TASK DIRECTIONS :: Only lines containing the string "computer" belong in the answer; copy all of them from the entries.

DATA FOR THIS EXERCISE ::

◇ ◇ ◇ ◇

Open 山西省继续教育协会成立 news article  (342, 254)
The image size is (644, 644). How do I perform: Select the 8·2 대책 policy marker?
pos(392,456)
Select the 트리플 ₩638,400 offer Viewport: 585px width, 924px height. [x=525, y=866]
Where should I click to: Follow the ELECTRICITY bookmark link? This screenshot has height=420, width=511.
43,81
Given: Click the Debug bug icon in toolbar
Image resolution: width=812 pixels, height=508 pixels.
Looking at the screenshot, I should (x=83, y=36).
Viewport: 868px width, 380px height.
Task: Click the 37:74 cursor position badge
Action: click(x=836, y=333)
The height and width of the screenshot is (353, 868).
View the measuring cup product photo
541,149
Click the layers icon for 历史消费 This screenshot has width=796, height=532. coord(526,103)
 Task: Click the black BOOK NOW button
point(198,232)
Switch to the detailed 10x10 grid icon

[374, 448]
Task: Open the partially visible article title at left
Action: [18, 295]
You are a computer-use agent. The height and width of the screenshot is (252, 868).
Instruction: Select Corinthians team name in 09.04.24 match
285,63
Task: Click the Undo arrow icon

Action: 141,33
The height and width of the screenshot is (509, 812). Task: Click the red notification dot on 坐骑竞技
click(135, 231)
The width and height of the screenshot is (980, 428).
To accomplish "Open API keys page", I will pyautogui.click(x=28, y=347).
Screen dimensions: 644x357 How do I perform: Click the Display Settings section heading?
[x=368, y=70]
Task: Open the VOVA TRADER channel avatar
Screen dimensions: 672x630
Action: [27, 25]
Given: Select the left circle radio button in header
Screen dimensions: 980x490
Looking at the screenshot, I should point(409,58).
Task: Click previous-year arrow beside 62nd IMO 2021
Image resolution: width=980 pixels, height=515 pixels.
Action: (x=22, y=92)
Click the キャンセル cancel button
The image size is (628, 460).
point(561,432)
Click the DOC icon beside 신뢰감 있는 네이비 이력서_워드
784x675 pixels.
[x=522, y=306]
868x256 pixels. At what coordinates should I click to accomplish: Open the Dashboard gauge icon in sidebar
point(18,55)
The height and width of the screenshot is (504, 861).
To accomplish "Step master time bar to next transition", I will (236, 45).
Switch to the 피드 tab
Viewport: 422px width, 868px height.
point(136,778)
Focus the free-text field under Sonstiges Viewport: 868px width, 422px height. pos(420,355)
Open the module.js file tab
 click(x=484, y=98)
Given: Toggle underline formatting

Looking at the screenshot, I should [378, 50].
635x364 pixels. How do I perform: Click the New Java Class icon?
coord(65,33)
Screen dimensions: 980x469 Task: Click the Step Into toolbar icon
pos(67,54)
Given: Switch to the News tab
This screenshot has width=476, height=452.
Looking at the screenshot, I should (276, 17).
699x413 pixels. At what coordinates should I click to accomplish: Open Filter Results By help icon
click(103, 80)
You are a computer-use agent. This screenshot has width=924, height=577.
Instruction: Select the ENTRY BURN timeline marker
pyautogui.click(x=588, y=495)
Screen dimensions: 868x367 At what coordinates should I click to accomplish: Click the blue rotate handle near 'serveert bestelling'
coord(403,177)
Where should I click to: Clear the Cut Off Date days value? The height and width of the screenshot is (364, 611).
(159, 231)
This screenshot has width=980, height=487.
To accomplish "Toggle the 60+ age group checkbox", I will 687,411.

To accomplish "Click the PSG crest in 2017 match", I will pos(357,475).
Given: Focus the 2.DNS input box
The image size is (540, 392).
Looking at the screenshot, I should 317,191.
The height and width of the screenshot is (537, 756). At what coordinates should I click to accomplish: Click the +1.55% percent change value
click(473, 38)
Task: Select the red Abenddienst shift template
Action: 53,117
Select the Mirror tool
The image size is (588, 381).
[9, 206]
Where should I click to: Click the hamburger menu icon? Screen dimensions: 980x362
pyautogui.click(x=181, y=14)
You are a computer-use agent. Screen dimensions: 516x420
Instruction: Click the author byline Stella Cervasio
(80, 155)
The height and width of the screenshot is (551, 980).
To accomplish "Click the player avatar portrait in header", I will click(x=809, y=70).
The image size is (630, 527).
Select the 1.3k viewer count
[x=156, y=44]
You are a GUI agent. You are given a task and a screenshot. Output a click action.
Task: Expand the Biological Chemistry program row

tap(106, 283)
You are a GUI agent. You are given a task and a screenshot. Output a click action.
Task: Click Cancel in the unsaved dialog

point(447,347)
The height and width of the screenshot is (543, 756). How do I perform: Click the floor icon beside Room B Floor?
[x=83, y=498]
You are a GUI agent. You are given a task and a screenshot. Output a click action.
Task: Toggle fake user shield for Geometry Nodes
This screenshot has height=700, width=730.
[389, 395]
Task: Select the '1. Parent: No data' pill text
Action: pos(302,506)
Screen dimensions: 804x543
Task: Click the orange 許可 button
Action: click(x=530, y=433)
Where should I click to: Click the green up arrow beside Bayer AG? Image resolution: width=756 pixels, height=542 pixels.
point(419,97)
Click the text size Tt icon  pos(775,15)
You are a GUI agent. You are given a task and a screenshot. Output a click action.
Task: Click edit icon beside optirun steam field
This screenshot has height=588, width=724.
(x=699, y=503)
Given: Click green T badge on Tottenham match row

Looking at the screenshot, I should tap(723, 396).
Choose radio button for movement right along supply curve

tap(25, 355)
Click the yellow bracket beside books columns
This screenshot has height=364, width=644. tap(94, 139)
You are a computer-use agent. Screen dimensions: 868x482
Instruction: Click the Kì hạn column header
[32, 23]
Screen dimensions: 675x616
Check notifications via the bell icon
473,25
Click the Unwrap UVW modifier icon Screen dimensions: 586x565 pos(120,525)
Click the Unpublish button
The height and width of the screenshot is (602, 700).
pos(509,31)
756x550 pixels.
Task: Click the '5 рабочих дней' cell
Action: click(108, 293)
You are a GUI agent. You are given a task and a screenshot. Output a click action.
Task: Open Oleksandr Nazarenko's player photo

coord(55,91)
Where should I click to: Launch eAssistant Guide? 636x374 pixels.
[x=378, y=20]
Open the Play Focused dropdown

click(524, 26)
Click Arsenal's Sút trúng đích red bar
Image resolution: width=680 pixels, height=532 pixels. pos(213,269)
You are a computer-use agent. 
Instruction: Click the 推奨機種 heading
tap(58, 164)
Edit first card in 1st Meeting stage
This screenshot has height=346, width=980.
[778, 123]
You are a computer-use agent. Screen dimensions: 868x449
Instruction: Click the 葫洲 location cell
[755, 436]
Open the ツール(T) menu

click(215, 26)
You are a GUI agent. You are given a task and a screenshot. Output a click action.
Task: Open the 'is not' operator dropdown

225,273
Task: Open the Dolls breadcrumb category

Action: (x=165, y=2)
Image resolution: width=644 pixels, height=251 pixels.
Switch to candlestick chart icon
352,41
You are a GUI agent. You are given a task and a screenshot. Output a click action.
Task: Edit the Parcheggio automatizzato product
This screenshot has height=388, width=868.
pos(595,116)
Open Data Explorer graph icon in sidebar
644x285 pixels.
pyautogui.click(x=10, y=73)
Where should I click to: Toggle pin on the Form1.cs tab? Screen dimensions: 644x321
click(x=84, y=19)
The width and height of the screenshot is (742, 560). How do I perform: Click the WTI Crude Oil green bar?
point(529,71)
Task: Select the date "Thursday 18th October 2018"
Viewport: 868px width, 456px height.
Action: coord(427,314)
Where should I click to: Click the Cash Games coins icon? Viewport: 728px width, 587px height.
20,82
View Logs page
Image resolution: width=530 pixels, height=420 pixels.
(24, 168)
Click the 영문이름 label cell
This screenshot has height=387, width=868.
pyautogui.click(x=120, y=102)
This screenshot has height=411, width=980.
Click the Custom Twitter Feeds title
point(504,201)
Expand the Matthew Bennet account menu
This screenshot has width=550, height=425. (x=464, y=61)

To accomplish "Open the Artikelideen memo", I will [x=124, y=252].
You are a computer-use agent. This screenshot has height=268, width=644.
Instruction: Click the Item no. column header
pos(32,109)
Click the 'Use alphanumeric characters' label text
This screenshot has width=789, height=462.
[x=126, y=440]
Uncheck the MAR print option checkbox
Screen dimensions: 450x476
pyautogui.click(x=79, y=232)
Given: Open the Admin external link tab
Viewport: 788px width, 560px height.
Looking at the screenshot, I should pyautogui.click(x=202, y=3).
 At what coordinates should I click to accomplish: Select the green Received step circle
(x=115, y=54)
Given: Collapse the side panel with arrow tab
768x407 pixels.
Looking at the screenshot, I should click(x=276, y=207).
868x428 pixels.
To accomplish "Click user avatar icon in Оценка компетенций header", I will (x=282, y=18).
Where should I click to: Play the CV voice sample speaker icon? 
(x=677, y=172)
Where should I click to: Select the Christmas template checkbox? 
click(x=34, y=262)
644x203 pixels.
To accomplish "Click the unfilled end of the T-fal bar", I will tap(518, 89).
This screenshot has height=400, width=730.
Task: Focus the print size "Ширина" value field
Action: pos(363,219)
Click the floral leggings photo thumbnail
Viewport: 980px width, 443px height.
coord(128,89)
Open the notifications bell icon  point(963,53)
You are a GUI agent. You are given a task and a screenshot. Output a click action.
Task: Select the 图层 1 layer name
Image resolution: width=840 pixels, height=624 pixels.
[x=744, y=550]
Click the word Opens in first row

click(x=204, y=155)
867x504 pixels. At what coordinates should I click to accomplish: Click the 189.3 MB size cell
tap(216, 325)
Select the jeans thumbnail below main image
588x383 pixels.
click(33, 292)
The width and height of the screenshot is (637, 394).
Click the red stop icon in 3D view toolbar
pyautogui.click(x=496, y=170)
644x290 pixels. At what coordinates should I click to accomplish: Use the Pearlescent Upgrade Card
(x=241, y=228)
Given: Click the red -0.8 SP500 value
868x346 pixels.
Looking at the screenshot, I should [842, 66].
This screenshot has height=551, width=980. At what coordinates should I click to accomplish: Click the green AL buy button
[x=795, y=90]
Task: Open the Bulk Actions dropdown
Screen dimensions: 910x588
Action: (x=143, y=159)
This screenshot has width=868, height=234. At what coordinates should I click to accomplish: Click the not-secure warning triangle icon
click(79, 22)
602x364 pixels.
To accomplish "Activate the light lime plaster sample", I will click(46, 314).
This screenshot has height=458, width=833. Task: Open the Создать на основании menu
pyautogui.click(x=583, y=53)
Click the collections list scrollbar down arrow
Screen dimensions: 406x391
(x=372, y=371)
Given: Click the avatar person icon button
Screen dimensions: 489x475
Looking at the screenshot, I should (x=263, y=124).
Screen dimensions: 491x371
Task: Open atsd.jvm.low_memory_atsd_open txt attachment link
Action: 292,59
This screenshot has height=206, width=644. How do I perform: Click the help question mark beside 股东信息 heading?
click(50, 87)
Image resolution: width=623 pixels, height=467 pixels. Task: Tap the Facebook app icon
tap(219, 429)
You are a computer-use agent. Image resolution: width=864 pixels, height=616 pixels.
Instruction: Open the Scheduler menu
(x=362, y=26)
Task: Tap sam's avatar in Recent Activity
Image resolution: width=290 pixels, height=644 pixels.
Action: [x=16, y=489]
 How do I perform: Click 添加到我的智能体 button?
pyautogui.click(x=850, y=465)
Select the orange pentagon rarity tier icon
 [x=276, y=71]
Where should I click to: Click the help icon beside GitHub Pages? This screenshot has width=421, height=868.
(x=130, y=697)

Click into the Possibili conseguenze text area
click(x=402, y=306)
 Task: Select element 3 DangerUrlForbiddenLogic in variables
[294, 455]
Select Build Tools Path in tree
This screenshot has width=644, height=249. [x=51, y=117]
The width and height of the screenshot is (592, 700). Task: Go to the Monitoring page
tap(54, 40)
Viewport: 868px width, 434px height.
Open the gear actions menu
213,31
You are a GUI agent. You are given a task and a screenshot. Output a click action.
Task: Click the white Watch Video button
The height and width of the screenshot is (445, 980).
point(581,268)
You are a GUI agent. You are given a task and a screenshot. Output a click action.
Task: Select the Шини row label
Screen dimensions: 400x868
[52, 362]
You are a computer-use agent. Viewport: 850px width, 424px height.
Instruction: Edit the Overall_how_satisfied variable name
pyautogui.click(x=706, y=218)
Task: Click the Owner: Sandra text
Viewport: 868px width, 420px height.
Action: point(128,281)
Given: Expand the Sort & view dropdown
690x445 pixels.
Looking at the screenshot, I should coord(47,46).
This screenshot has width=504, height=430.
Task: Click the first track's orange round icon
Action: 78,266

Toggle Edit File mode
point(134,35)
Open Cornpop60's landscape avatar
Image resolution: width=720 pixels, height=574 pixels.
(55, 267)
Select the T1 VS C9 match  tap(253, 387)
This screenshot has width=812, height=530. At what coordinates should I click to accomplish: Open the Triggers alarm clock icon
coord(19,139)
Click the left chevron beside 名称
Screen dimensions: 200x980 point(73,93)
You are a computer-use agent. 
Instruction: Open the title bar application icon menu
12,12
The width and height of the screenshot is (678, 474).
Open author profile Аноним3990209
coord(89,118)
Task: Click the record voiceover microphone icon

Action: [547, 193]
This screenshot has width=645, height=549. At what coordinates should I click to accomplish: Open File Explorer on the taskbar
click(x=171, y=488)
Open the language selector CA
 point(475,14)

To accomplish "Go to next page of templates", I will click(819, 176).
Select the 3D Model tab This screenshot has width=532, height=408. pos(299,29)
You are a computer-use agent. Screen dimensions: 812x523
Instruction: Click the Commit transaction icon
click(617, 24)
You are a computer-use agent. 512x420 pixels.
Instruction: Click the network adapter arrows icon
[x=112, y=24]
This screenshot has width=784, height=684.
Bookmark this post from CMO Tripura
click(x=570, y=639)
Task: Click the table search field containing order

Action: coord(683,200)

◇ ◇ ◇ ◇

EXERCISE RESPONSE ::
You are a computer-use agent. The height and width of the screenshot is (252, 868).
You are a computer-use agent. This screenshot has width=924, height=577.
You are a computer-use agent. Screen dimensions: 516x420
You are a computer-use agent. Screen dimensions: 868x482
You are a computer-use agent. 
You are a computer-use agent. Screen dimensions: 868x449
You are a computer-use agent. This screenshot has height=268, width=644.
You are a computer-use agent. Image resolution: width=864 pixels, height=616 pixels.
You are a computer-use agent. Viewport: 850px width, 424px height.
You are a computer-use agent. 
You are a computer-use agent. Screen dimensions: 812x523
You are a computer-use agent. 512x420 pixels.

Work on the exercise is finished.